» Tarefas propostas
a) Transcreva fielmente o trecho do discurso que vai de "Estou seguro de" até "verdadeira exclusão comercial?", incluindo ambos.
b) Indique se cada afirmação abaixo está de acordo com o discurso, respondendo sim ou não e citando literalmente as palavras do discurso que decidem a questão.
(i) O discurso afirma que a fome deve ser enfrentada apenas com medidas emergenciais.
(ii) Segundo o discurso, o desemprego está se agravando inclusive nos países ricos.
(iii) O discurso considera suficiente organizar e dar estabilidade à economia.
c) Prossiga a redação do discurso sobre pobreza e exclusão social a partir da última frase apresentada.

» Texto do documento
A pobreza e a miséria que atingem milhões de homens e mulheres no Brasil, na
América Latina, na África e na Ásia, nos
obrigam a construir uma nova aliança contra a exclusão social. Estou convencido de
que não haverá desenvolvimento econômico sem sustentabilidade social e que, sem
ambos, teremos um mundo cada vez mais
inseguro. É nesse espaço de desagregação
social que prosperam os ressentimentos, a
criminalidade e, em especial, o narcotráfico
e o terrorismo.
Quero falar-lhes de forma simples e direta: venho propor-lhes ações coletivas, responsáveis e solidárias, em favor da superação das condições desumanas em que se encontra grande parcela da população do globo. A fome não pode esperar. É preciso enfrentá-la com medidas emergenciais e estruturais. Se todos assumirmos nossas responsabilidades, criaremos um ambiente de
maior igualdade e de oportunidades para
todos.
A economia mundial está dando sinais
preocupantes de retração. Os problemas sociais, como o desemprego, inclusive nos países ricos, estão se agravando cada vez mais.
Estou seguro de que um dos objetivos desta
reunião do G8 é o de buscar caminhos para
que a economia volte a crescer. Necessitamos uma nova equação que permita a retomada do crescimento e inclua os países em
desenvolvimento. A incorporação dos países em desenvolvimento à economia global
passa necessariamente pelo acesso sem discriminações aos mercados dos países ricos.
Fizemos um enorme esforço e sacrifício para conquistar competitividade. Mas como
competir livremente em meio à guerra de
subsídios e outros mecanismos de proteção,
que criam uma verdadeira exclusão comercial?
Não viemos aqui para nos lamentar, nem,
simplesmente, para engrossar o coro das recriminações. Sabemos quais são nossas responsabilidades. Estamos fazendo a nossa
parte, executando políticas econômicas
equilibradas, combatendo o desperdício e a
corrupção, aprimorando as instituições para o bom funcionamento de nossas economias. Temos demonstrado vontade política
para combater os desequilíbrios sociais e a
pobreza.
Estamos fazendo isso no Brasil com democracia e pluralismo, sem fundamentalismos, com cautela e firmeza. Estamos organizando nossas finanças e recuperando a estabilidade para crescer de modo sustentado.
Mas sabemos que organizar e dar estabilidade a nossa economia é tarefa necessária, mas
não suficiente. Necessitamos forjar um novo paradigma de desenvolvimento que
combine estabilidade financeira com crescimento econômico e justiça social. Hoje queremos crescer com financiamento sustentável, distribuindo renda e fortalecendo a democracia.

» Material fornecido
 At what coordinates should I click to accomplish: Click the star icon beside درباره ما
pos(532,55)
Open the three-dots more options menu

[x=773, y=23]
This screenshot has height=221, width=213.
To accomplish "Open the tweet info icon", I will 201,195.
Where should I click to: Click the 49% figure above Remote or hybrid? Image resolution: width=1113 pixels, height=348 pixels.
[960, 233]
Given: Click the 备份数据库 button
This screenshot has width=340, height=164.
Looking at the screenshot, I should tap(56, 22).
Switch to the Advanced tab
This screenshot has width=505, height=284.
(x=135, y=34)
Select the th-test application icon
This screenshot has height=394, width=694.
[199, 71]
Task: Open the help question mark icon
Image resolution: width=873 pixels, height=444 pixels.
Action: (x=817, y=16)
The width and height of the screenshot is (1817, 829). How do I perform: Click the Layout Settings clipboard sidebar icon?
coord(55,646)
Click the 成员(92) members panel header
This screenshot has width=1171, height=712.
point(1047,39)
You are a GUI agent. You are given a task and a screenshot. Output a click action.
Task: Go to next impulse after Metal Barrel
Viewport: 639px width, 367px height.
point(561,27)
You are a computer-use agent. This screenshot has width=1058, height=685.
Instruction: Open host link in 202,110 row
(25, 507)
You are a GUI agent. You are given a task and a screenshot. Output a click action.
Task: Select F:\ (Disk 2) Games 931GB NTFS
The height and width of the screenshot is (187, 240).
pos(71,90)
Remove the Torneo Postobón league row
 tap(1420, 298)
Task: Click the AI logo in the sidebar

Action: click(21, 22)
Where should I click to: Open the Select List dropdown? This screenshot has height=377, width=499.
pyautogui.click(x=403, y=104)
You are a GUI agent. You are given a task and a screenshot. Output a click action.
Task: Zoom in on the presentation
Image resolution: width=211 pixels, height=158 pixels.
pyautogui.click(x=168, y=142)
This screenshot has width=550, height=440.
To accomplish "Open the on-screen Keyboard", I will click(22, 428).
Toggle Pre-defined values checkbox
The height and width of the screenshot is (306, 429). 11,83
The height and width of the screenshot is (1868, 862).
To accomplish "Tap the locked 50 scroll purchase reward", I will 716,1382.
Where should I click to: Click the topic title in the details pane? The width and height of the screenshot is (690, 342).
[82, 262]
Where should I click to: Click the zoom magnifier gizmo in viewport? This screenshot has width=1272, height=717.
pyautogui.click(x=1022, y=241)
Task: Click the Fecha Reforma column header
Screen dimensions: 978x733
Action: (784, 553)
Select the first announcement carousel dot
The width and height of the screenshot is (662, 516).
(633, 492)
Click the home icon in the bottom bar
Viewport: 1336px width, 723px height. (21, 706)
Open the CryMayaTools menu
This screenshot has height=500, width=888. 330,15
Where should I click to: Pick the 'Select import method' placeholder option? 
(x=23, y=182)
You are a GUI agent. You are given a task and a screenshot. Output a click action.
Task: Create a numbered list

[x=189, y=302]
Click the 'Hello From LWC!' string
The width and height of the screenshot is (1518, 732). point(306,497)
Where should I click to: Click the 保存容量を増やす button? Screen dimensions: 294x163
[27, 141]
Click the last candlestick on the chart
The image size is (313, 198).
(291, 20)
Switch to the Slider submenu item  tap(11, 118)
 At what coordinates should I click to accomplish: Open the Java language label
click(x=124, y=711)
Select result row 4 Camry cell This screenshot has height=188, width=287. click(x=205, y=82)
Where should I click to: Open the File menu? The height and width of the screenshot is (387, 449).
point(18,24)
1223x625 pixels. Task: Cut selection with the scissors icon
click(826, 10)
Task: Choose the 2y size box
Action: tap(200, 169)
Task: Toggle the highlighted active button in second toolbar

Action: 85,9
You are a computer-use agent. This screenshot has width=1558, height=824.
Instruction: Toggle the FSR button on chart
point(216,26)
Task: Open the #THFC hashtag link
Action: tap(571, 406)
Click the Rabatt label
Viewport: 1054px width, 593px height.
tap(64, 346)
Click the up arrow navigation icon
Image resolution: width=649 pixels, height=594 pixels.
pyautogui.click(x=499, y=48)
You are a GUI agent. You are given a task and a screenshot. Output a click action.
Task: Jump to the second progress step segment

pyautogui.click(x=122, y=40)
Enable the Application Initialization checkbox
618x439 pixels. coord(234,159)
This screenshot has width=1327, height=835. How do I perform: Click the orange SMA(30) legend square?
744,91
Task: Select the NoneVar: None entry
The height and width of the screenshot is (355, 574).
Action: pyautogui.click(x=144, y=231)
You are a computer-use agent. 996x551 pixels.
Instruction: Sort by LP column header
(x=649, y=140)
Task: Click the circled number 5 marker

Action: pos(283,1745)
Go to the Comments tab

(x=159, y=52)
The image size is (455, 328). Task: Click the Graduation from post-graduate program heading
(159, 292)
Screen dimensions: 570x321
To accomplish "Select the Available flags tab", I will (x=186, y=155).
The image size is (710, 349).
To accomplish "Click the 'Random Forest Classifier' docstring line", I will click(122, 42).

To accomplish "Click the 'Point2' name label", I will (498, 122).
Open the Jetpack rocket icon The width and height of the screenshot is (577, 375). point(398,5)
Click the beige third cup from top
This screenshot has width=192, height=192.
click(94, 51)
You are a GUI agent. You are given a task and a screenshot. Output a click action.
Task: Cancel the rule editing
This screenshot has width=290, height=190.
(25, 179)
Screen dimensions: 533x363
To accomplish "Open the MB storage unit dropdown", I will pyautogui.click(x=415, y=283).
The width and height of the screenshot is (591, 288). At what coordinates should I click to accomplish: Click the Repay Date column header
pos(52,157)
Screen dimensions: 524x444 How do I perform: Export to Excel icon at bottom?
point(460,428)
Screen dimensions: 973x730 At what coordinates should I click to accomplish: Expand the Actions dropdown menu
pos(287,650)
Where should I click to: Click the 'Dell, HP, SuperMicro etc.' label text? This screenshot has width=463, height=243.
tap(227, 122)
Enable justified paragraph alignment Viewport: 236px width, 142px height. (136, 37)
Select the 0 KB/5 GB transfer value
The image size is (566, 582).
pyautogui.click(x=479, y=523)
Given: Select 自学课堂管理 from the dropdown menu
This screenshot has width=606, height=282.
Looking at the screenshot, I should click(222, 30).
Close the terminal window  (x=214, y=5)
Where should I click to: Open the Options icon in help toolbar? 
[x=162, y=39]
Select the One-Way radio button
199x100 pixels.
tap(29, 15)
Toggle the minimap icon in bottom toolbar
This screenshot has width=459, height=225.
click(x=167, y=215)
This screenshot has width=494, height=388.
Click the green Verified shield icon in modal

» Respostas do exercício
a)
Estou seguro de que um dos objetivos desta
reunião do G8 é o de buscar caminhos para
que a economia volte a crescer. Necessitamos uma nova equação que permita a retomada do crescimento e inclua os países em
desenvolvimento. A incorporação dos países em desenvolvimento à economia global
passa necessariamente pelo acesso sem discriminações aos mercados dos países ricos.
Fizemos um enorme esforço e sacrifício para conquistar competitividade. Mas como
competir livremente em meio à guerra de
subsídios e outros mecanismos de proteção,
que criam uma verdadeira exclusão comercial?

b)
(i) Não: "É preciso enfrentá-la com medidas emergenciais e estruturais."
(ii) Sim: "Os problemas sociais, como o desemprego, inclusive nos países ricos, estão se agravando cada vez mais."
(iii) Não: "organizar e dar estabilidade a nossa economia é tarefa necessária, mas não suficiente"

c)
Nenhuma teoria, por mais sofisticada que
seja, pode ficar indiferente à miséria e à exclusão. Olhando a história contemporânea,
sobretudo nos períodos que se seguiram a
graves crises econômicas e sociais, vejo que
o desenvolvimento deu-se a partir de profundas reformas sociais. Essas reformas incorporaram milhões de homens e mulheres
à produção, ao consumo e à cidadania e
criaram um novo e prolongado dinamismo
econômico. Foi assim nos Estados Unidos a
partir dos anos 30. Foi assim no pós-Segunda Guerra, na Europa.
O Brasil e muitos países em desenvolvimento fizeram, na última década, o esforço
exigido pelas estratégias econômicas predominantes. Mas não houve avanços importantes no combate à exclusão social. Ao contrário, onde o fundamentalismo imperou
não se alcançou a prometida estabilidade
econômica. Aumentaram o desemprego, a
fome e a miséria. Nossos sistemas produtivos não conquistaram espaços no comércio
mundial correspondentes aos nossos sacrifícios. A falta de democracia econômica e
social ameaçou a democracia como um todo.
Não queremos o olhar piedoso dos países
ricos. Necessitamos soluções estruturais que
devem fazer parte de um conjunto de mudanças na economia mundial. Esperamos
coerência de nossos parceiros mais ricos.
Vejo com preocupação as resistências na
OMC para remover subsídios bilionários,
principalmente à agricultura. Questões
prioritárias -como a do acesso a medicamentos- são proteladas.
Essas atitudes não são construtivas e só
aumentam o ceticismo em relação às boas
intenções e à sabedoria dos mais prósperos.
Temos de definir responsabilidades, o que
implica também novas tarefas para os países
em desenvolvimento. Os que dispõem de
maior capacidade podem e devem executar
políticas mais solidárias e generosas em favor das nações mais necessitadas. É isso que
o Brasil está fazendo no plano regional.
Meu governo quer fortalecer o Mercosul e
promover a integração da América Latina.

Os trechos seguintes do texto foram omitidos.